• The problem:
Exactly the lines below starting at the line with "You are a computer-use" and ending at the line with "The width and height of the screenshot is (1100, 1050)." are wanted, with both ends included. Leave out the pictures and add no other lines.

Start of The data

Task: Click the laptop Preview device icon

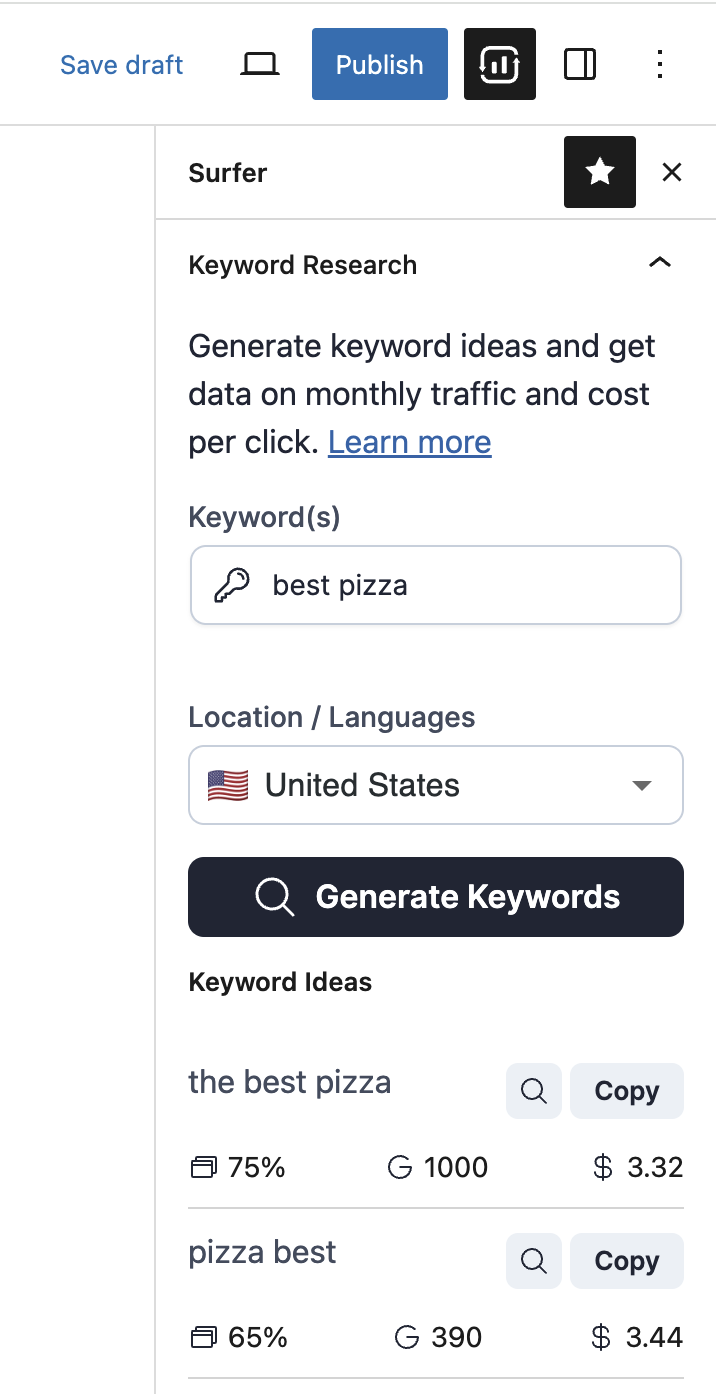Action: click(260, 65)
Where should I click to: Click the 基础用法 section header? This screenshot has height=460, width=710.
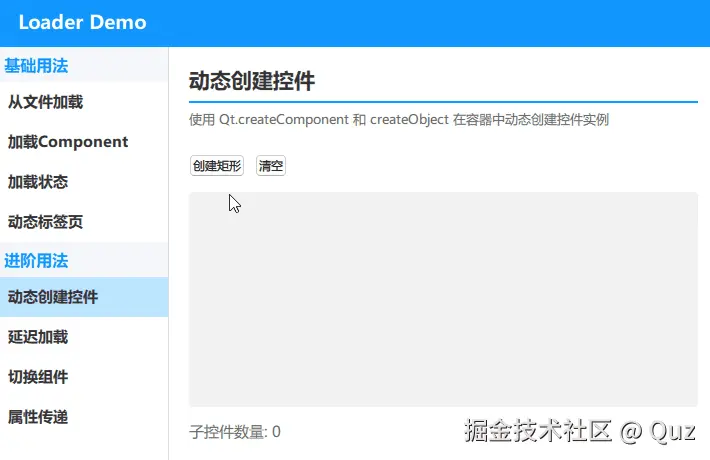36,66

End of The data
Start of The data

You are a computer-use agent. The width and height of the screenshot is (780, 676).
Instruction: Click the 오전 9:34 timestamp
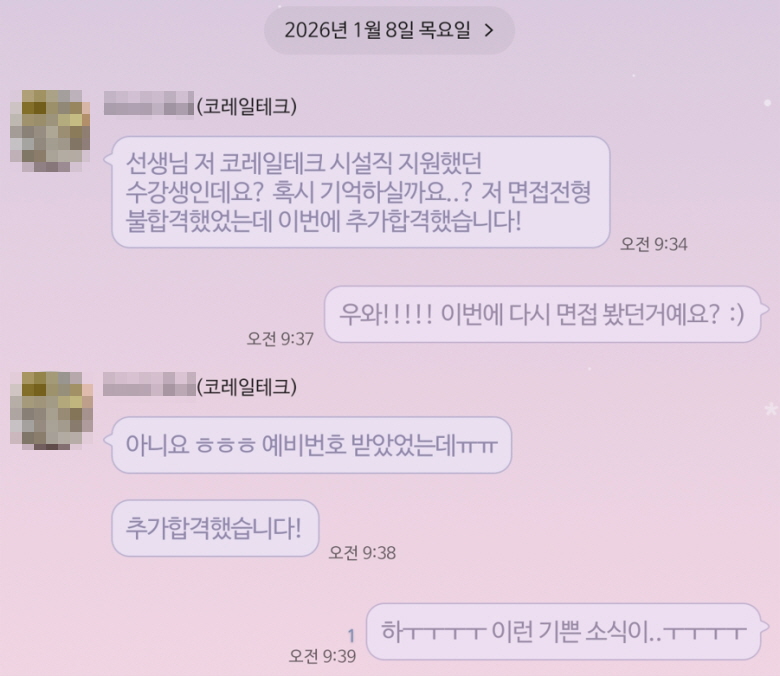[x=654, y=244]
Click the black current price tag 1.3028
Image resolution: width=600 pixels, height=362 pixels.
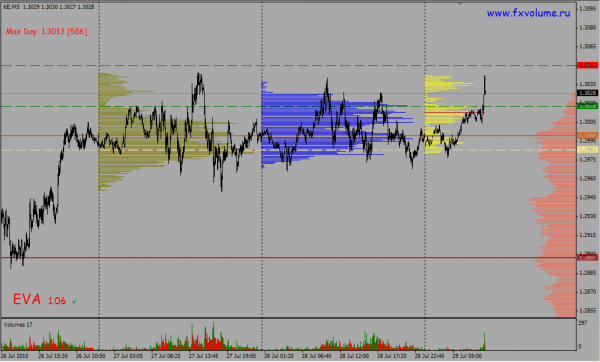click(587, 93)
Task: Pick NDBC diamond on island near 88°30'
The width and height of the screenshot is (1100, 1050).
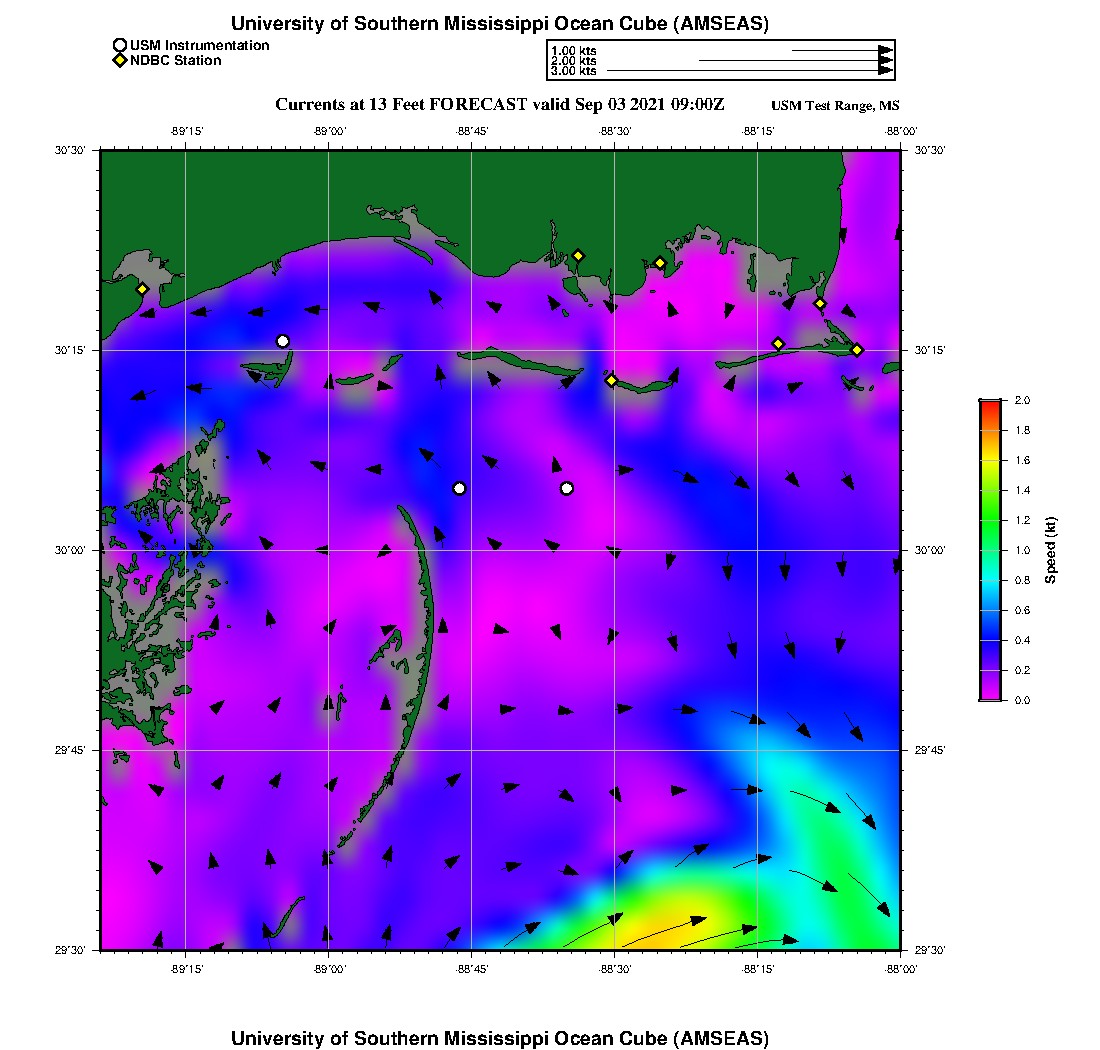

End of The data

• Completed task:
You are a computer-use agent. The width and height of the screenshot is (780, 676).
Instruction: Click the 오전 9:34 timestamp
[x=654, y=244]
Click the black current price tag 1.3028
Image resolution: width=600 pixels, height=362 pixels.
click(587, 93)
Task: Pick NDBC diamond on island near 88°30'
The width and height of the screenshot is (1100, 1050).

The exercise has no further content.